Villelongue-dels-Monts (; ) is a commune in the Pyrénées-Orientales department in southern France.

The inhabitants are called Villelonguais.

Geography
Villelongue-dels-Monts is located in the south of the department of Pyrénées-Orientales, 33 km south of Perpignan, 18 km east from the Mediterranean Sea and 17 km from the Spanish border by Le Perthus, in the canton of Vallespir-Albères and in the arrondissement of Céret.

Its close neighbouring communities are : in the north Banyuls-dels-Aspres, Brouilla and Saint-Génis-des-Fontaines ; in the east Laroque-des-Albères ; in the south l'Albère and in the west Montesquieu-des-Albères.

With a surface of 1155 hectares, the territory is narrow and long (2 km from east to west and 8 km from north to south).

History
Villelongue-dels-Monts is named after the peak above the village which means « Villelongue-du-Mont ». It was mentioned for the first time in 981. Eventually, the monastery of Saint-Génis-des-Fontaines possessed a freehold on "Villalonga". The phrase "Castrum Sancti Christophori" appeared in 1095 to indicate the fortress constructed on the rocky peak.

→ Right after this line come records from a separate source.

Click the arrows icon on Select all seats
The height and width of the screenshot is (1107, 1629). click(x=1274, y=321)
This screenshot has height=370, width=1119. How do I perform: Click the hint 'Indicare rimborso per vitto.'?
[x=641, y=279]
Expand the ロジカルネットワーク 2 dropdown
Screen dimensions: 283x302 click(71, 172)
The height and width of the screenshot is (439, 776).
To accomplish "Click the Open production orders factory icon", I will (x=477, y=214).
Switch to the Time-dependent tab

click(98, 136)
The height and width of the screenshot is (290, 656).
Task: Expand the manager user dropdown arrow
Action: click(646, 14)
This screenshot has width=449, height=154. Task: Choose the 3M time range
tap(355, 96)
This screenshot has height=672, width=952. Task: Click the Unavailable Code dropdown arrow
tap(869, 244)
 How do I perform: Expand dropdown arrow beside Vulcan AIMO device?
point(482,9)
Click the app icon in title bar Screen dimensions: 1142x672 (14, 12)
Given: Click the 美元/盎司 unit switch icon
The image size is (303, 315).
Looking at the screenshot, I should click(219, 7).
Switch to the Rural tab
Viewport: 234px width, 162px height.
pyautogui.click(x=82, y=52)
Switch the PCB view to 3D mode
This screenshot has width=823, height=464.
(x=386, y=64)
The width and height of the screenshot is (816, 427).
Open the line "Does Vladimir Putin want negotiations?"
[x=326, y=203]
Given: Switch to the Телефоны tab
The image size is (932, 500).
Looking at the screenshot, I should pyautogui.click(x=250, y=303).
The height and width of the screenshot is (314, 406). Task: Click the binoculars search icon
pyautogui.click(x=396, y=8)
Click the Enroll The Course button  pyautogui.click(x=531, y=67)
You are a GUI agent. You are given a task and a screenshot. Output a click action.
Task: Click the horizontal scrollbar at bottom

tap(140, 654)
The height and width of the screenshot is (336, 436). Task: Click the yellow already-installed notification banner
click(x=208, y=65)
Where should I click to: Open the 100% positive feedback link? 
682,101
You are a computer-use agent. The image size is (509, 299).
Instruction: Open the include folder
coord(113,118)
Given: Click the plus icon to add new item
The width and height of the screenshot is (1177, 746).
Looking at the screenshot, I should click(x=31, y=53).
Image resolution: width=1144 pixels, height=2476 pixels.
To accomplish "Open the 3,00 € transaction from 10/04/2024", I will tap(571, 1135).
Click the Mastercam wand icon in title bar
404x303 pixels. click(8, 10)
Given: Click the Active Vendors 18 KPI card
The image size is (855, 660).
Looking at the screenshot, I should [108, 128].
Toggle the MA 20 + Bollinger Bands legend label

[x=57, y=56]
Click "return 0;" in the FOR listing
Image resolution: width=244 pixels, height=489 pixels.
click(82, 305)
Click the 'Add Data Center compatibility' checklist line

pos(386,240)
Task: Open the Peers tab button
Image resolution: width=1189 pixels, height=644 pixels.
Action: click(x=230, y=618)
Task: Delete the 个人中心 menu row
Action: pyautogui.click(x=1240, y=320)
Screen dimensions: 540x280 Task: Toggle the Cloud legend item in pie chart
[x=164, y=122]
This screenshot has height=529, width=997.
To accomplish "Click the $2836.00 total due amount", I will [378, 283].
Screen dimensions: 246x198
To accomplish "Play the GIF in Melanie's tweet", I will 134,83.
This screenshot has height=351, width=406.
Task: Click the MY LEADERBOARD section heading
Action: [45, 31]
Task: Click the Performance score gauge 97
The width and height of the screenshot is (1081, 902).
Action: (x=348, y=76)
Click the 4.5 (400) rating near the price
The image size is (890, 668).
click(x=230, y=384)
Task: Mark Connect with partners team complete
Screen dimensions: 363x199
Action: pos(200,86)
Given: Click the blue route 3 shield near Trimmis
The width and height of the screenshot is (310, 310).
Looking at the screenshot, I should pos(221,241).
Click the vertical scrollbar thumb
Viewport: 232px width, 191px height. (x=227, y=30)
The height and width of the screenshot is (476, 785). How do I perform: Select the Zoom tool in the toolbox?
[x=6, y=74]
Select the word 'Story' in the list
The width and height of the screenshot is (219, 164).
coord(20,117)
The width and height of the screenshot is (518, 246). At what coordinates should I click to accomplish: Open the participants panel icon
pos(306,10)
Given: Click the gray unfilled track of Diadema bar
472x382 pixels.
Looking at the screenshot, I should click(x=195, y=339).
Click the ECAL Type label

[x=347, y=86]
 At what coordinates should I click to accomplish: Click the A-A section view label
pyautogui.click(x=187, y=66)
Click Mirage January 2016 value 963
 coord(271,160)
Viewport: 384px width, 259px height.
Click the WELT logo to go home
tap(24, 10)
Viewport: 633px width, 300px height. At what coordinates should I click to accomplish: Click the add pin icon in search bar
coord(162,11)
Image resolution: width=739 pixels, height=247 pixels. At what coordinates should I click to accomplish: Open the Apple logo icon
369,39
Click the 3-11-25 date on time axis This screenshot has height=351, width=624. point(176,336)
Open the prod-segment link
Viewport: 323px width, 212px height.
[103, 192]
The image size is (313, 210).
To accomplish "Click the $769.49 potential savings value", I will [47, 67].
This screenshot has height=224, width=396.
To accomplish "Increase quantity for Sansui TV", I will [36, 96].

Politics and administration

Mayors

Demography 
The communal demography is marked by a certain stability between 1851 and 1975, fluctuating in a minimum of population of 408 in 1968 and a maximum of 533 in 1891, and alternating between the periods of growth and decline.

In 1975, Villelongue-dels-Monts began to grow. The population more than doubled in 30 years, from 513 inhabitants in 1975 to 1346 in 2006.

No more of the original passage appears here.